Five years. That is how long farmers in the north-eastern part of KwaZulu-Natal are prohibited from moving their livestock following a government intervention to curb the spread of foot and mouth disease (FMD).
Bongiwe Sithole-Moloi, MEC for agriculture and rural development in KwaZulu-Natal, said the movement ban is for Mkhanyakude, Zululand and King Cetshwayo. She confirmed the ban during a visit to a vaccination site at Ebukhipha Deep Tank near KwaHlabisa.
Farmers in the affected areas will be subjected to random roadblocks to ensure that they, and other community members, comply with the livestock movement prohibition, said Sithole-Moloi.
This, after people in KwaHlabisa were already found to have violated the government health instruction.
“We are pleading with the farmers and cattle owners to refrain from transporting cattle for whatever occasion because this leads to the spread of the disease. We also urge people to stop moving livestock at night,” said Sithole-Moloi.
Impact on the local economy
The MEC called on law enforcement agencies to support the campaign in an effort to curb the spread of foot and mouth disease. Experts describe it as a highly contagious viral disease of livestock causing fever followed by the development of blisters in the mouth and on the feet.
Sithole-Moloi said she understood the severe impact the ban will have on the livelihoods of stock owners in KwaZulu-Natal. This was, however, a much-needed attempt to stop further breakouts which might have a disastrous impact on the agriculture sector.
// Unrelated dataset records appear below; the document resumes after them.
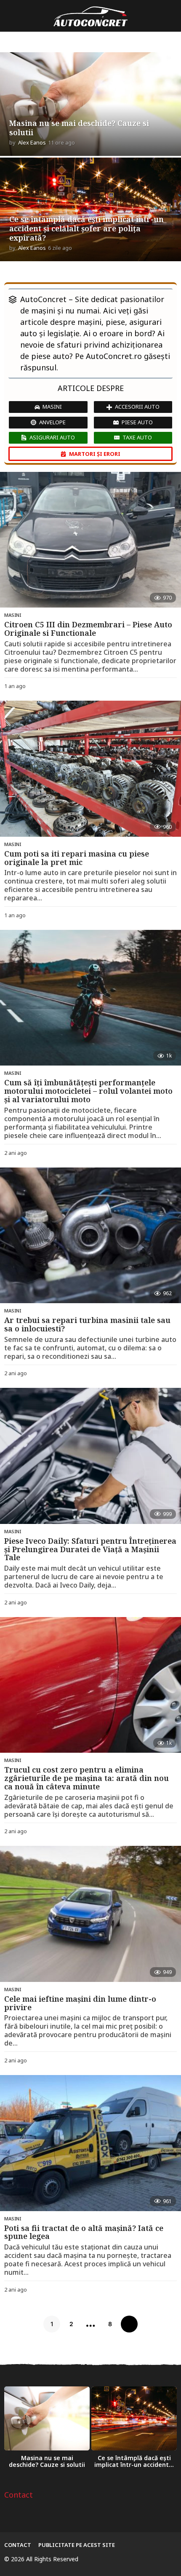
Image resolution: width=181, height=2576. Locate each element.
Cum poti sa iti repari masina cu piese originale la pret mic (76, 858)
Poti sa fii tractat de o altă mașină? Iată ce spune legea (83, 2232)
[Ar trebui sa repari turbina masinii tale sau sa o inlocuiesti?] (90, 1236)
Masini (12, 615)
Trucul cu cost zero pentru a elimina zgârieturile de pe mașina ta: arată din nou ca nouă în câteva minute (86, 1778)
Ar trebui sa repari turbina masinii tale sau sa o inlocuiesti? (87, 1324)
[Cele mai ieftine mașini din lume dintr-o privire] (90, 1914)
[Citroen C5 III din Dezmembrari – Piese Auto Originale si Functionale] (90, 540)
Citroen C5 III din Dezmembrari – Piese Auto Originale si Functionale (88, 628)
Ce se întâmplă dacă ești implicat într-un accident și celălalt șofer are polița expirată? (86, 228)
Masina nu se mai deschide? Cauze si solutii (79, 127)
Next (129, 2324)
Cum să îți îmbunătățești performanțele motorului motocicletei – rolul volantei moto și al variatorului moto (88, 1090)
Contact (18, 2495)
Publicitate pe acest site (76, 2545)
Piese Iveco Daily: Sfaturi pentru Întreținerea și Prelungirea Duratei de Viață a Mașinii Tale (90, 1549)
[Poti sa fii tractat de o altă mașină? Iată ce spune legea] (90, 2143)
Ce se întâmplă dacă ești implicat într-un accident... (134, 2461)
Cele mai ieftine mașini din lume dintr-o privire (80, 2003)
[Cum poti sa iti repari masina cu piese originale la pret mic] (90, 769)
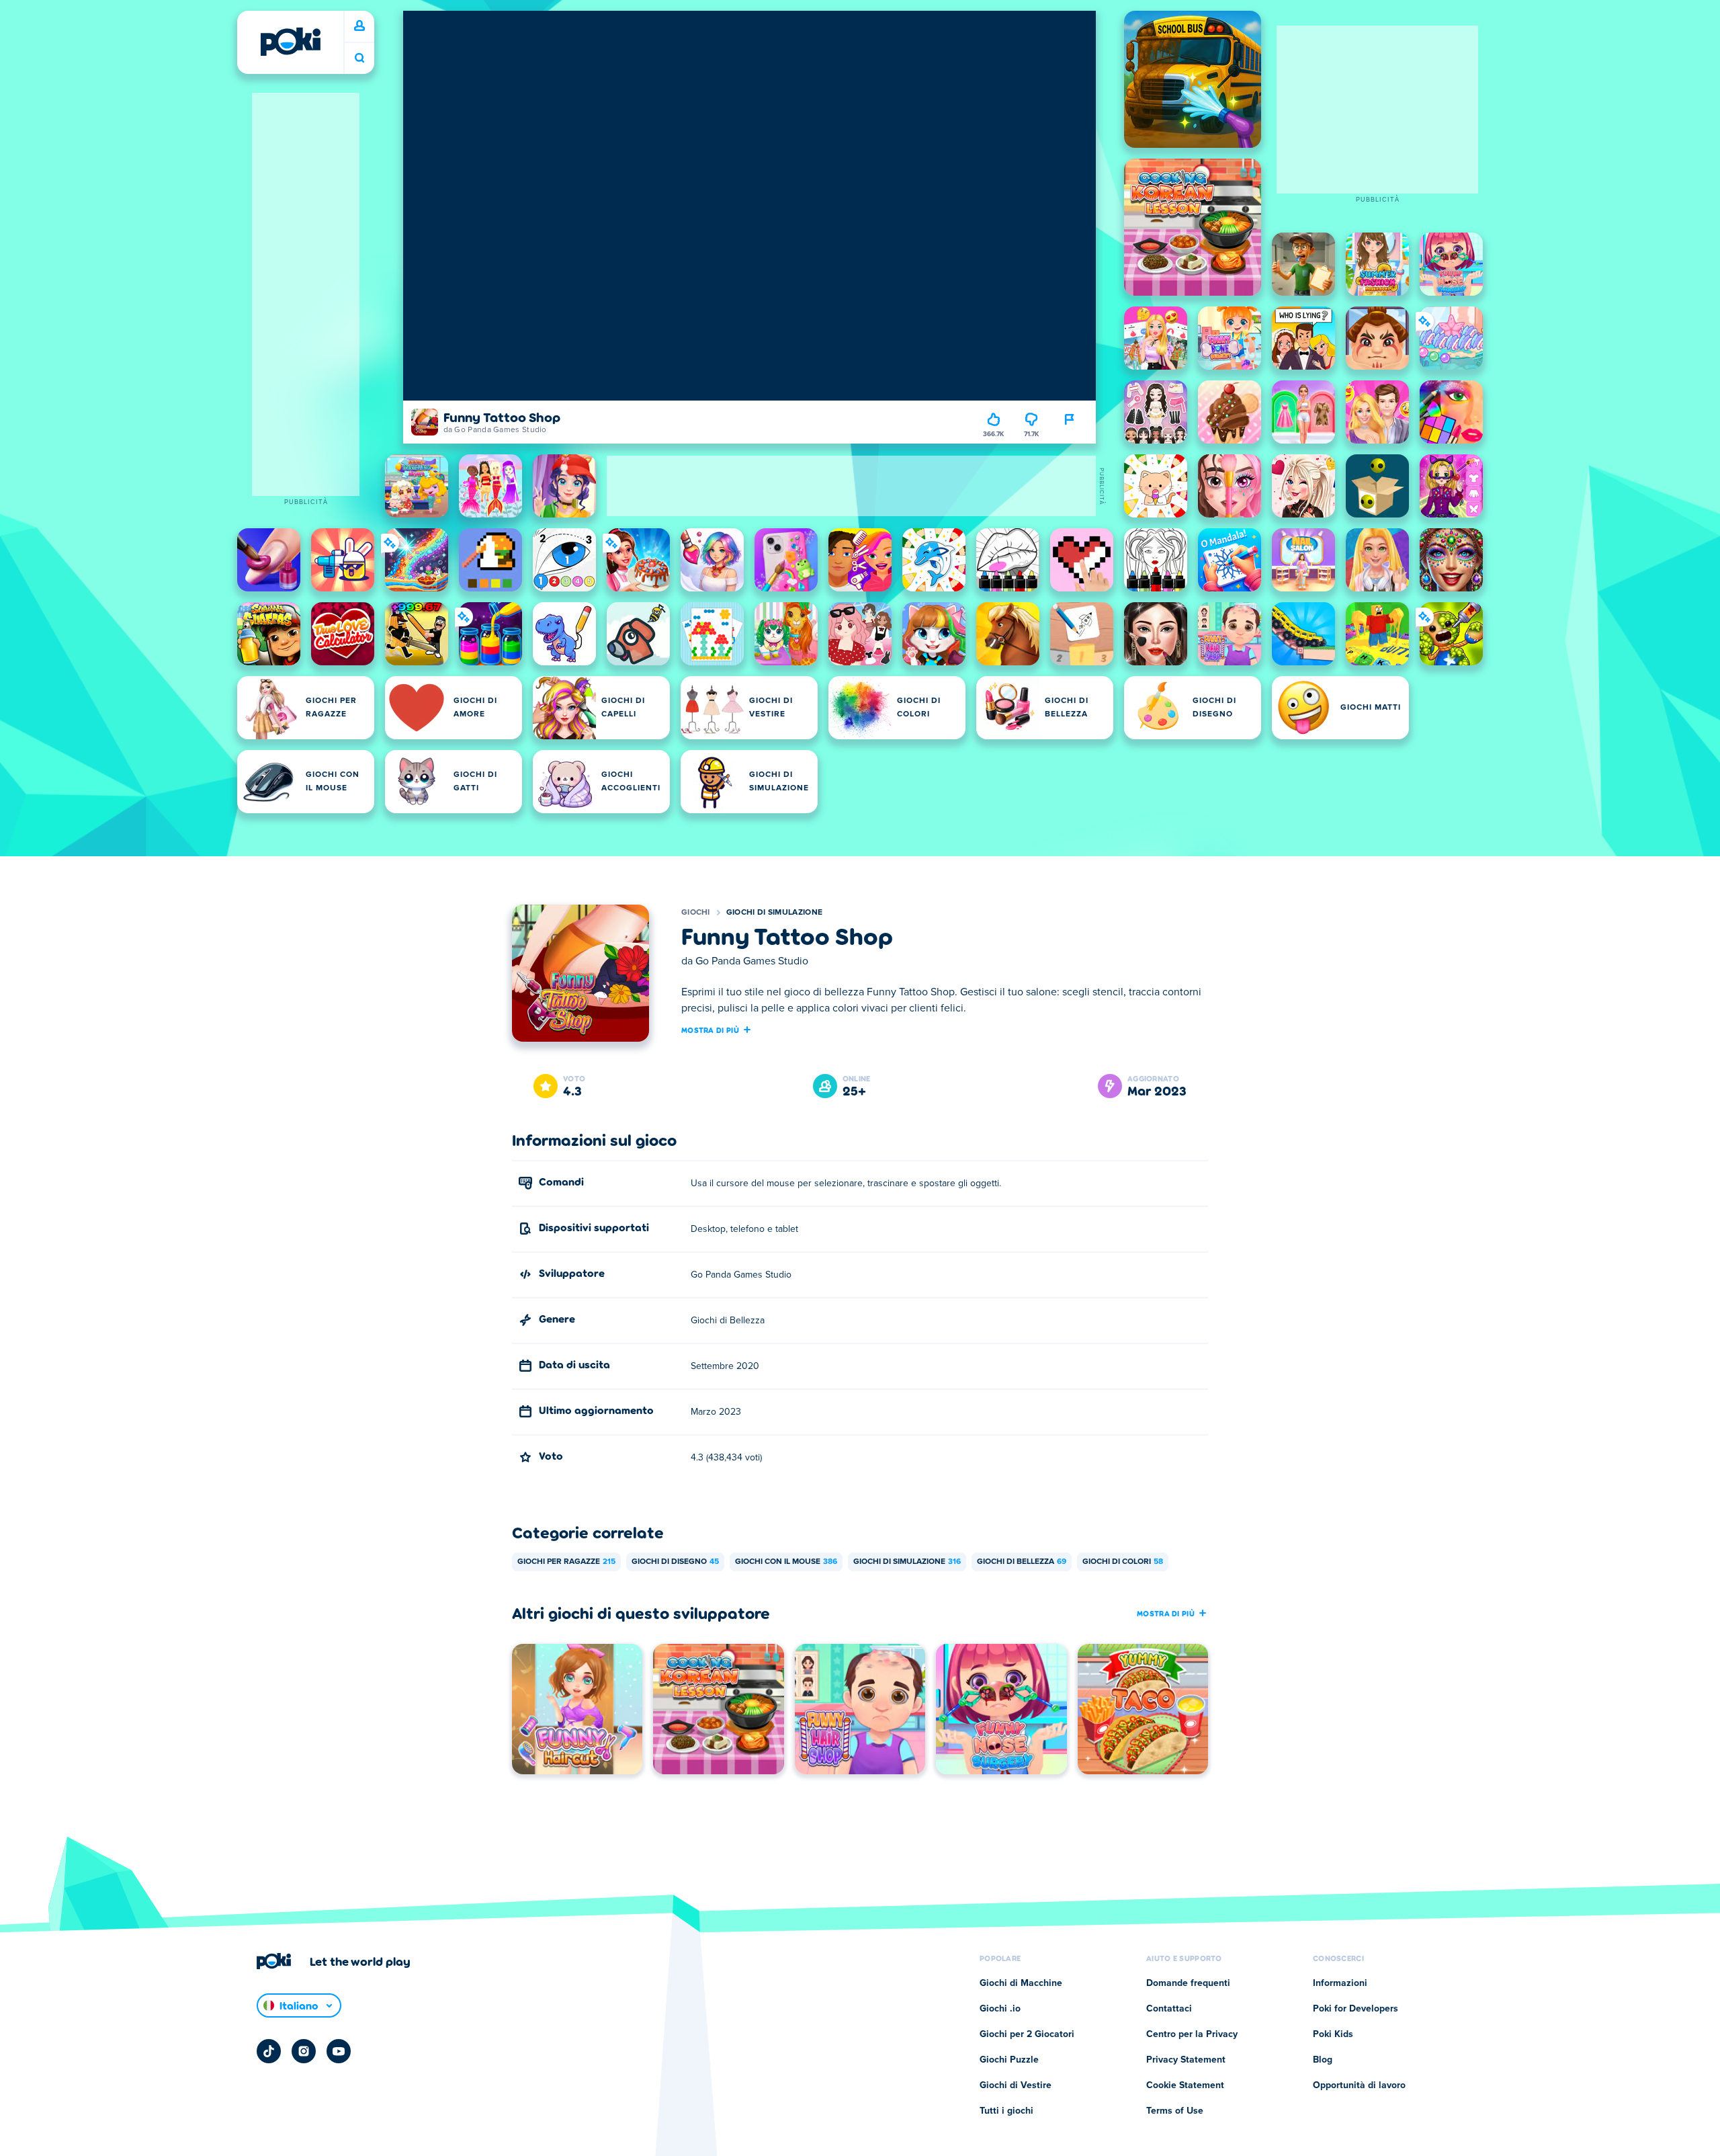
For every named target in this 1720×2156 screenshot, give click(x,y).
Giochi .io (1000, 2009)
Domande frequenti (1188, 1983)
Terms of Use (1174, 2111)
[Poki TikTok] (269, 2051)
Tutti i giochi (1006, 2111)
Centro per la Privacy (1192, 2034)
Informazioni (1340, 1983)
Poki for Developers (1355, 2009)
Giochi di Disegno (675, 1562)
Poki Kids (1333, 2034)
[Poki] (290, 42)
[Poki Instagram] (304, 2051)
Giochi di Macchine (1021, 1983)
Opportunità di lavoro (1359, 2085)
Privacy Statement (1186, 2060)
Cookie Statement (1185, 2085)
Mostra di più (710, 1029)
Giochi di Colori (1122, 1562)
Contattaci (1169, 2009)
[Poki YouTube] (339, 2051)
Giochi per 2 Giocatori (1027, 2034)
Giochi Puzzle (1009, 2060)
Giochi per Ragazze (566, 1562)
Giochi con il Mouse (786, 1562)
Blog (1322, 2060)
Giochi (695, 913)
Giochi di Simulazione (774, 913)
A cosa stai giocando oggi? (359, 58)
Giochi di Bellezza (1021, 1562)
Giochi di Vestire (1015, 2085)
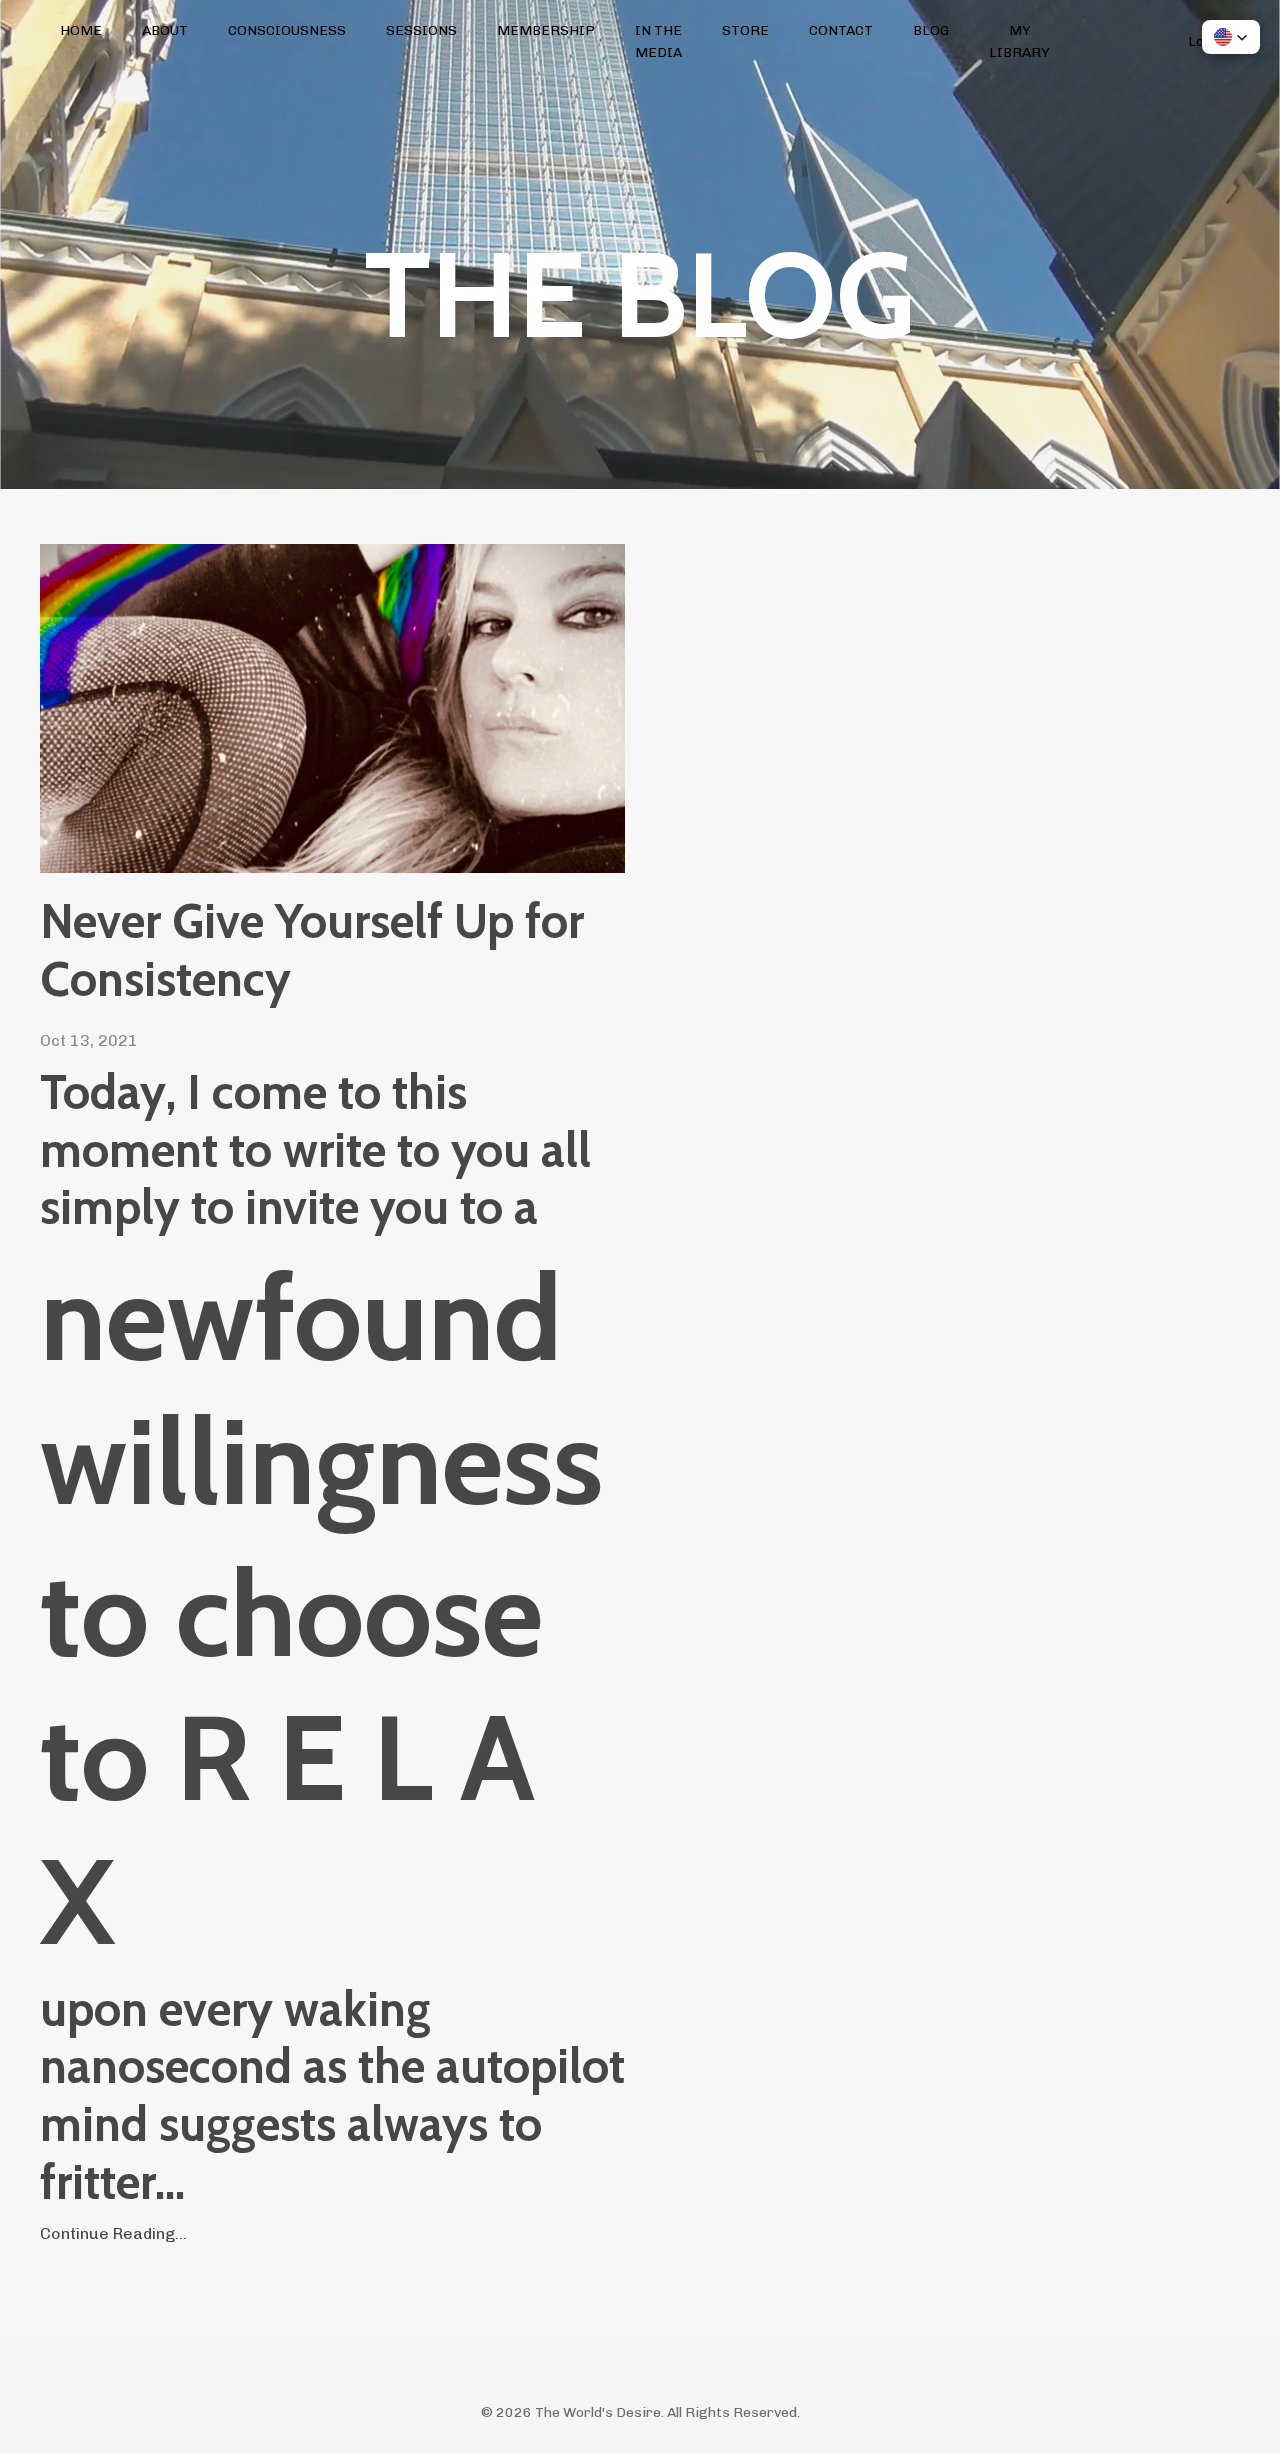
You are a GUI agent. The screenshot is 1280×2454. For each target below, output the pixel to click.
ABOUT (165, 30)
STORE (745, 30)
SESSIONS (421, 30)
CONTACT (841, 30)
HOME (81, 30)
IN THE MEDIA (658, 41)
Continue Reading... (113, 2233)
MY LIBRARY (1019, 41)
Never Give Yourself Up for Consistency (312, 950)
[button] (1231, 37)
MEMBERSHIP (546, 30)
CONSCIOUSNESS (287, 30)
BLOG (931, 30)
Meanwhile, more than 1 600 cattle were earmarked for vaccination at Ebukhipha Deep Tank with half of them being vaccinated over the past weekend.
A livestock owner, Bongani Gina, welcomed government’s cattle vaccination drive. “We have been very worried about this disease, and the roll-out of vaccination will assist us a great deal,” he said.
Bhekisana Mbatha, chairperson of the uMkhanyakude District Livestock Association, says the vaccination drive will also “rescue the local economy”. The livestock movement ban affects the owners who depend on the proceeds of sales to survive.
Both Mbatha and Sithole-Moloi also decried increasing reports of stock theft which also hindered the control of the disease. The customary payment of lobola using livestock during marriage negotiations also spreads the disease to other areas, said the MEC.
Earlier, National Agricultural Marketing Council economist Lucius Phaleng told Food For Mzansi that foot and mouth disease outbreaks have a severe impact on the South African economy.
The positive testing of foot and mouth disease has prompted the World Organisation for Animal Heath to suspend South Africa’s FMD-free status.
“This resulted in a devastating effect on the trade of cloven hoofed animals and their products from South Africa to its trading partners. Some countries instituted official bans and trade was further disrupted as a result of the inability to certify for any exports where FMD free zone attestation is required,” said Phaleng.
The KwaZulu-Natal department of agriculture and rural development is expected to roll out its vaccination drive to other high-risk areas of foot and mouth disease.